Portrait parties are not dead. They might seem awkward, and probably will be without good planning, but there are numerous reasons why you should consider a portrait party as a way to stimulate growth in your company.
There are many factors that would lead you to consider having a portrait party in your area. One might be a big move. This is common when photographers move to a new area or change their business focus. Another reason that is highly popular is for up-and-coming photographers. New to the business, new to the area, and new to the experience isn’t an excuse not to get your name out there.
Despite your reasons for considering a portrait party, here are a few factors to think about as you start your planning process. Planning is so, so crucial and will set the tone for the event before it is even scheduled.
1. Set Goals
Set a goal for the party. What is the purpose? The purpose should always be business-guided and not self-guided.
Making sure to set goals will help drive the direction of the whole setting.
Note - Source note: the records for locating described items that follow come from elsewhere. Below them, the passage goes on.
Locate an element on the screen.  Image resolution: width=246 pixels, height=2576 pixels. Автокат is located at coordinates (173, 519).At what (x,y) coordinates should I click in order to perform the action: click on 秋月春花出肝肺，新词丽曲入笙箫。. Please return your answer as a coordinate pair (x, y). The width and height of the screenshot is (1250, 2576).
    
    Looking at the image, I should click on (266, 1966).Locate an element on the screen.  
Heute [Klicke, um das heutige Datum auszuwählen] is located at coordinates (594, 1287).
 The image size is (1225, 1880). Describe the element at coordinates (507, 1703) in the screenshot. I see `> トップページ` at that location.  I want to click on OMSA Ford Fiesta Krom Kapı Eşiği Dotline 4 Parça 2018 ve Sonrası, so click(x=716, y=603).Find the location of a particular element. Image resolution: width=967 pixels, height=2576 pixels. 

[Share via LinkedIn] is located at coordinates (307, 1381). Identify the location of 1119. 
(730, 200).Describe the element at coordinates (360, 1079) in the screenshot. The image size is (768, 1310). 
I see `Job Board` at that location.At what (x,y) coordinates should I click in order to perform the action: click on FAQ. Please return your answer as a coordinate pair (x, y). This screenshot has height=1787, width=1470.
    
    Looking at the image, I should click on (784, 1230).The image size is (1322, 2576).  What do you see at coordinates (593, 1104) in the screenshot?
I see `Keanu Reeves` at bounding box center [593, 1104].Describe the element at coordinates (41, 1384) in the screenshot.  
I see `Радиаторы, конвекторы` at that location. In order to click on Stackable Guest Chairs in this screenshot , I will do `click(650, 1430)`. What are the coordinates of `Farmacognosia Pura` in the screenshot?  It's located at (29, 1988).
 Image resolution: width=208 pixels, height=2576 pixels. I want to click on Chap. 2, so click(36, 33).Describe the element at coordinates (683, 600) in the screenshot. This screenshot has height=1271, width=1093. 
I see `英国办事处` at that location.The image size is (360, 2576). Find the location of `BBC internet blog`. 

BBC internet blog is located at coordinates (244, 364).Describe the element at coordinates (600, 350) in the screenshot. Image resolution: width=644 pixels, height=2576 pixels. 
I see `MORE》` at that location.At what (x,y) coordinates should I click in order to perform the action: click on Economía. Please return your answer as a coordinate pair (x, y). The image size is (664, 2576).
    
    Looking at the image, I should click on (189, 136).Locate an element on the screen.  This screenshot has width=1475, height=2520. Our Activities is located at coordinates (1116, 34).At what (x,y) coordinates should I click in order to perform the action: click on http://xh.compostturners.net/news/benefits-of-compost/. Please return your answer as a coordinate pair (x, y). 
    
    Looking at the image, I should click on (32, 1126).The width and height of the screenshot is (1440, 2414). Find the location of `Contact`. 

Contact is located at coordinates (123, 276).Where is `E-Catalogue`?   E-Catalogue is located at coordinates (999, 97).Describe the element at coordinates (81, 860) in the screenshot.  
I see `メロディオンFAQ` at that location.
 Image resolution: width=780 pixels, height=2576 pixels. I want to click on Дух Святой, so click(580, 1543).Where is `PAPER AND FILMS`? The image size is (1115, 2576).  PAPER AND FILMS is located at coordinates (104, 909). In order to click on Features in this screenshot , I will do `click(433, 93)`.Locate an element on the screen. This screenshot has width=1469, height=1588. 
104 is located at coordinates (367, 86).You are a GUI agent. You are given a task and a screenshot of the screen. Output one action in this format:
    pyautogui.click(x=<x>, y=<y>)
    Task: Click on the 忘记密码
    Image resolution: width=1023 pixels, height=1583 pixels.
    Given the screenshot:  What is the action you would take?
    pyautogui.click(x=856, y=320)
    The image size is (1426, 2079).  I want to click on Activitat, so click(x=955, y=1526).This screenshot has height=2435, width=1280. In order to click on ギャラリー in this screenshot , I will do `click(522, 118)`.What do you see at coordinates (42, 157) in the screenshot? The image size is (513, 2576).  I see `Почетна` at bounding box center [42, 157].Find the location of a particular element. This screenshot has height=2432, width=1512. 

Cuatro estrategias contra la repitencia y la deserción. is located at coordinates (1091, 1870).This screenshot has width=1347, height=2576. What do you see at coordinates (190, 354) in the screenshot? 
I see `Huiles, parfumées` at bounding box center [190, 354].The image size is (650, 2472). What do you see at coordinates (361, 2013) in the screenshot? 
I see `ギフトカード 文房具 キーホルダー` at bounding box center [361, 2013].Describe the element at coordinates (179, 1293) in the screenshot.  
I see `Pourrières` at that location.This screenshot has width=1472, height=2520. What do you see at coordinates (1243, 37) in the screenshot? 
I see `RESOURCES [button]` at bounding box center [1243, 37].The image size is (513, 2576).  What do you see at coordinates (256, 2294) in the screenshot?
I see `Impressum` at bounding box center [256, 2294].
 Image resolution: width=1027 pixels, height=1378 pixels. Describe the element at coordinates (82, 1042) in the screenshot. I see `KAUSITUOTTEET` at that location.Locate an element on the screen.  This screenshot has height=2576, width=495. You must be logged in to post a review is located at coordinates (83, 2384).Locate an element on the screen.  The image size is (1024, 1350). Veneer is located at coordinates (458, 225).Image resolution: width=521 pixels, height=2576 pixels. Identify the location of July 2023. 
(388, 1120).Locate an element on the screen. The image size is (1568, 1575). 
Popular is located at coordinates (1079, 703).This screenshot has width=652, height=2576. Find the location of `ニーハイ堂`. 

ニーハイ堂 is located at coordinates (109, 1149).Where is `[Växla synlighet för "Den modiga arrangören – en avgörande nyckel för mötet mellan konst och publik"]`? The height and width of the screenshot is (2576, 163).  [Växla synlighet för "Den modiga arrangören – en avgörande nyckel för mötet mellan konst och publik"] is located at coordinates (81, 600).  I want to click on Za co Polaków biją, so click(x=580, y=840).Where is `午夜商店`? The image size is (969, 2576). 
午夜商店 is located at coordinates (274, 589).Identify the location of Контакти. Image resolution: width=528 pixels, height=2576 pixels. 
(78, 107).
From the beginning, figure out why you need to do a portrait party and what you expect the outcome to be. Don’t go into it just hoping for the best. Have goals in place for what you want to accomplish for this party and even set goals post-party. How are you going to share the results on social media? What kind of attention do you plan to gain from this whole experience?
2. Spread the Word; Spread the Interest
Things don’t happen on their own. You have to invest some time and effort is spreading knowledge about the event. This is especially important for those who are new the business or new to the area in which are throwing the party. It gets your name around, gets the party moving and you have to be fueling the fire up until the day of the event. People have a tendency to forget someone’s name who they don’t recognize.
Show interest and excitement in your own event. You might be terrified and just trying to keep your head while planning it, but people should believe that you are so excited for this- because it influences them to be excited too. Interest won’t spark itself and if this is a completely new idea for you, odds are it is completely new for the people you’re inviting too. Keep that in mind and stay positive about it.
3. Don’t Give Too Much Away
Time, energy, food, and portraits in our case are still valuable. Just because you need to get your name and your business out to the public doesn’t mean we have to strip everything back and give it away for free.
It’s important that you still value your time and energy or people will quickly learn that they can take advantage of you. Think of a portrait party this way- consider it an interview. You are interviewing the entire town and they are interviewing you too. No pressure, right?
Don’t be persuaded into doing something you didn’t plan on doing, don’t give time or services for free, and don’t go overboard on food or things you might be adding with money out of your own pocket.
4. Invite Influencers
This is your chance to open up the floor and open local celebrities. Mayors, council members, school board members, business owners and more are all highly important people and you will want these people to know your face and name.
Plus, if someone important decides they want to attend a party for a new photographer in the area, that influence will work in your benefit every time.
Another great benefit to inviting those who are well-known in the town or city is that they get to see your work and how professional you are but, truth be told, they are also the best at small talk and will help the conversations flow smoothly throughout the event.
A portrait party might seem like a big investment of energy, resources (which may be sparse to begin with) and time. In all honesty, it is a full affair, but if done well, it will pay itself back time and time again as you start planting your businesses seeds in a new town with a new crowd.